Duplicate the data from its first line up to and including the line with "1789x907 pixels. click(146, 102)". Leave the pictures out of your copy.

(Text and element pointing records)
════════════════════

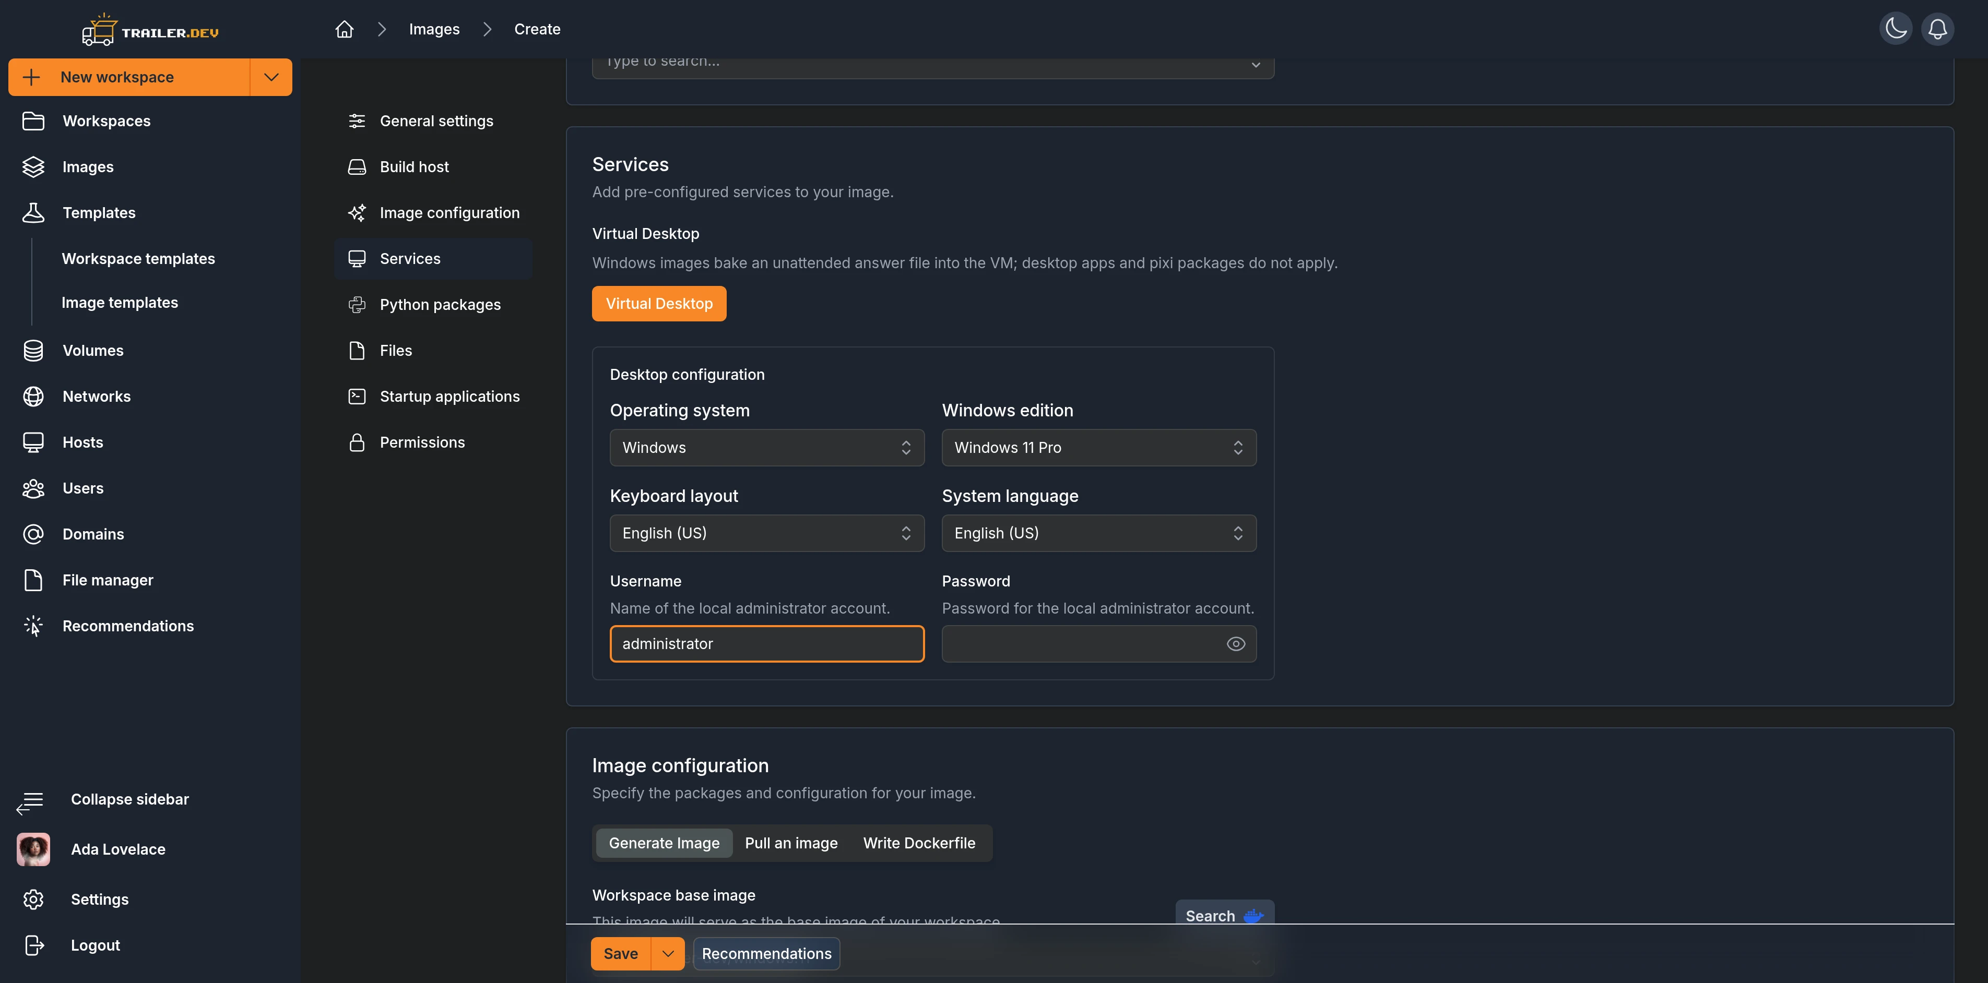Toggle dark mode moon icon

pos(1895,29)
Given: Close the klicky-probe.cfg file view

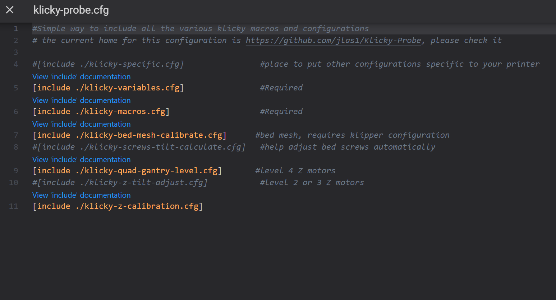Looking at the screenshot, I should pyautogui.click(x=9, y=10).
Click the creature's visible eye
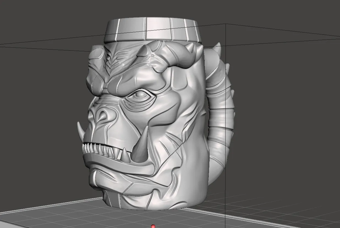Screen dimensions: 340x228 tap(140, 95)
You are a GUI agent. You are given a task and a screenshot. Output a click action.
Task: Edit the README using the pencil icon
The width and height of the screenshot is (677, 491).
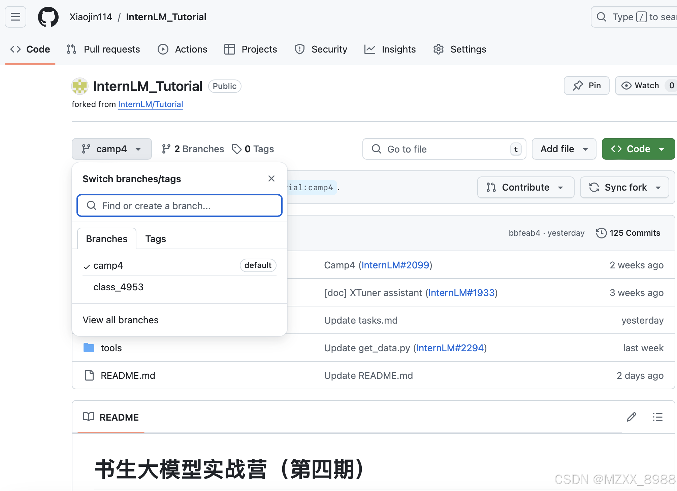(631, 417)
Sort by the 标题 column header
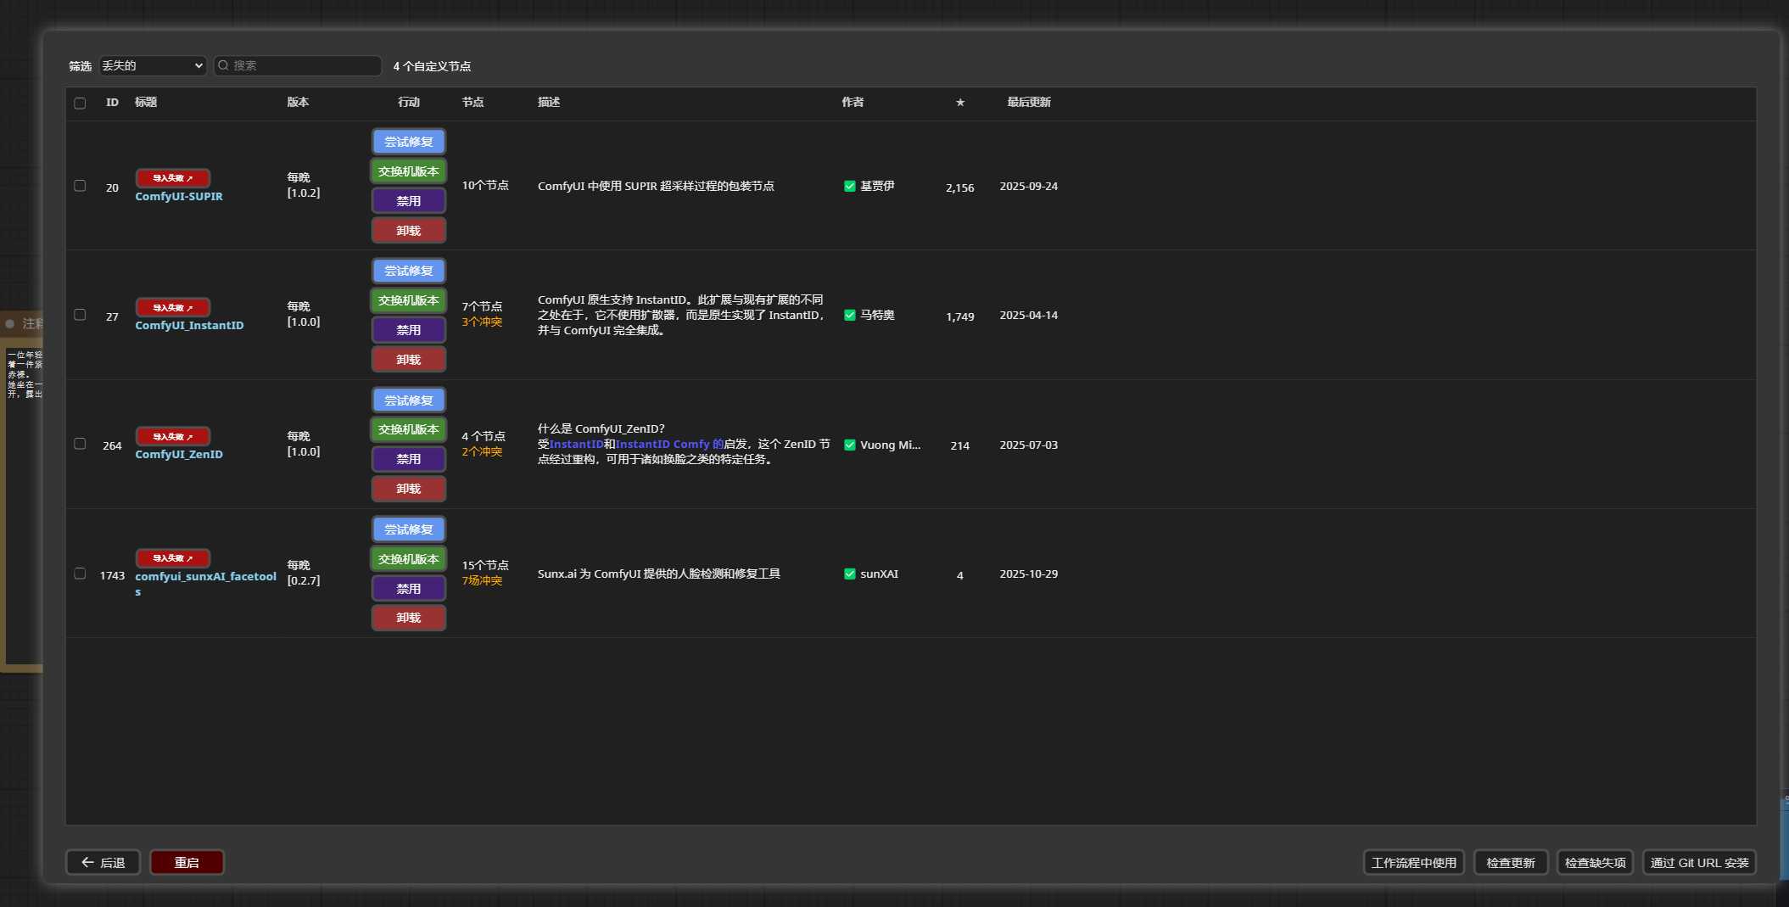1789x907 pixels. click(146, 102)
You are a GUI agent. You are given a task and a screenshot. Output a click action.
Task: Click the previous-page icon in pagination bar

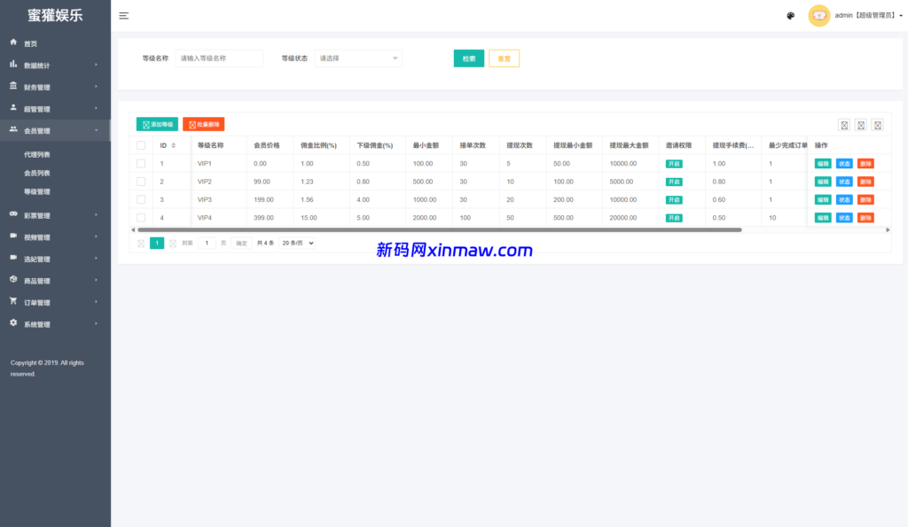tap(140, 242)
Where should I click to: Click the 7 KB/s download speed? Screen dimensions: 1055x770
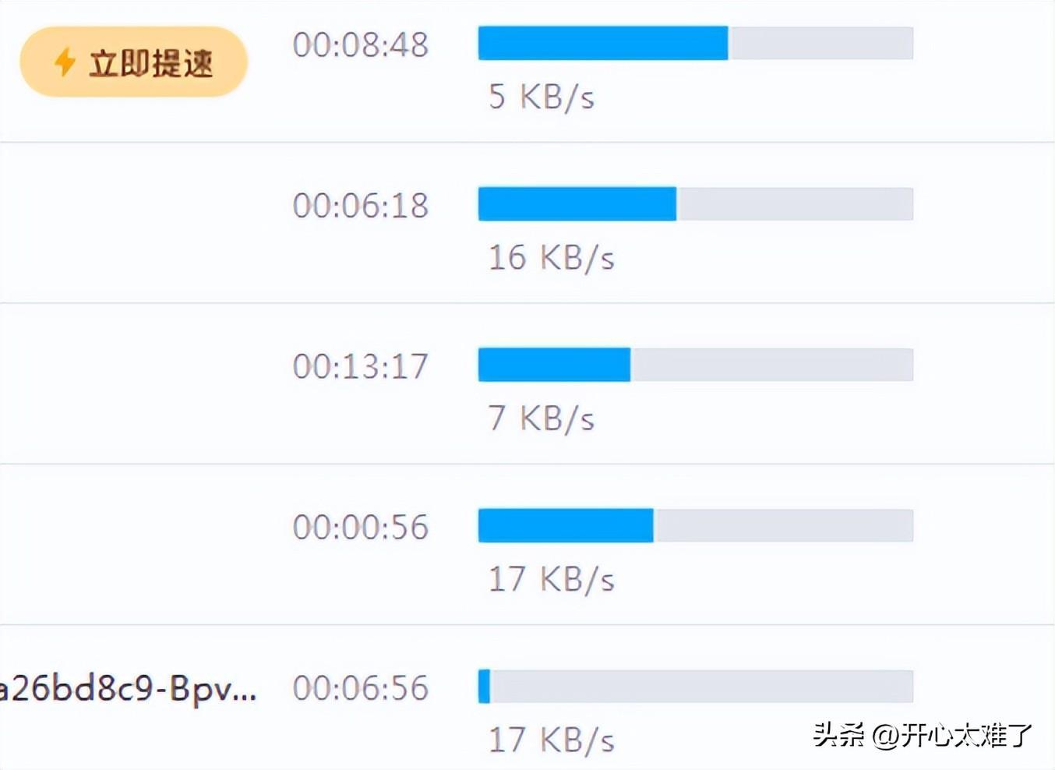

════════════════════

> [IN RESPONSE]:
Toggle dark mode moon icon

pos(1895,29)
Given: Close the klicky-probe.cfg file view

Looking at the screenshot, I should pyautogui.click(x=9, y=10).
Click the creature's visible eye
Screen dimensions: 340x228 tap(140, 95)
You are a GUI agent. You are given a task and a screenshot. Output a click action.
Task: Edit the README using the pencil icon
The width and height of the screenshot is (677, 491).
(631, 417)
Sort by the 标题 column header
1789x907 pixels. click(146, 102)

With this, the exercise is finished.